Farting isn't clever, but it's lucrative
Posted by Rhodri Marsden
Friday, 2 January 2009 at 02:41 pm
Most of us devote at least some subconscious time to dreaming up money-making schemes that might see us through the recession and allow us to be freed from the tyranny of mortgage payments and the questionable man-management skills of our bosses. Trouble is, few of us have any kind of entrepreneurial flair.
Around the corner from my flat, a Sri Lankan chap recently opened a shop selling party accessories – hats, streamers, baubles and so on – and, according to the blackboard outside, he specialises in "puberty ceremonies". Now, I wish him well, but I have a horrible feeling that the demand for, uh, puberty-related bunting in this part of London is on the low side. I certainly don't recall any fanfare or fireworks when I passed into something resembling manhood.
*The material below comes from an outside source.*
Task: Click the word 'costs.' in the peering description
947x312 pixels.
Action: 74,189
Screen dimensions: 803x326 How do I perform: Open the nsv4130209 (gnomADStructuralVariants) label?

I just recall spending a lot of time listening to The Cure and crying for no reason, although that might have been because I was listening to The Cure.
Anyway, while we make half-hearted stabs at getting rich quick, or more likely don't bother at all, other people effortlessly tap into the zeitgeist and emerge some $40,000 richer. That's what happened to one Mr Joel Comm over Christmas; by utilising the oldest joke known to mankind – flatulence, bottom burps, call them what you will – he produced an app for the iPhone called iFart. Unsurprisingly, it produces fart noises. It only costs 99 cents, but it quickly rose to #1 in the App Store, and the 58,000 people that downloaded it on Christmas Eve and Christmas Day netted both Comm, and Apple, a small fortune.
There's been a general surge in the numbers of apps sold by Apple over Christmas as people unpack their iPhone or iPod Touch and start spending the cash on their iTunes Store gift cards – but it takes a special kind of business brain to figure out that what they really want is not productivity software, but a hi-tech whoopee cushion that lets them stab the screen with their finger and hear the digitally enhanced sound of someone blowing off.
I was all ready to applaud Mr Comm's efforts, but then I saw his website and realised that this was no lucky break, that this wasn't some bored bloke accidentally striking it rich. Comm devotes himself to the study of getting rich online, and presents a depressing internet entrepreneur reality show in which the contestants will probably fail to come up with something that resonates as deeply with the online community as a fart gag.
Oh – and if you are seeking to emulate Mr Conn's success, don't push the boundaries of taste too far. Apple are watching you, and if you stray into the same realms of indecency as iBoobs, you'll be banned from the store forthwith. :shock:
http://rhodrimarsden.independentminds.l ... /6536.html
I was interested in the use of 'bottom-burps' here - I remember in the early or mid 1970s a friend of mine being very amused when his young daughter invented the same phrase - it was certainly the first time I'd ever heard it!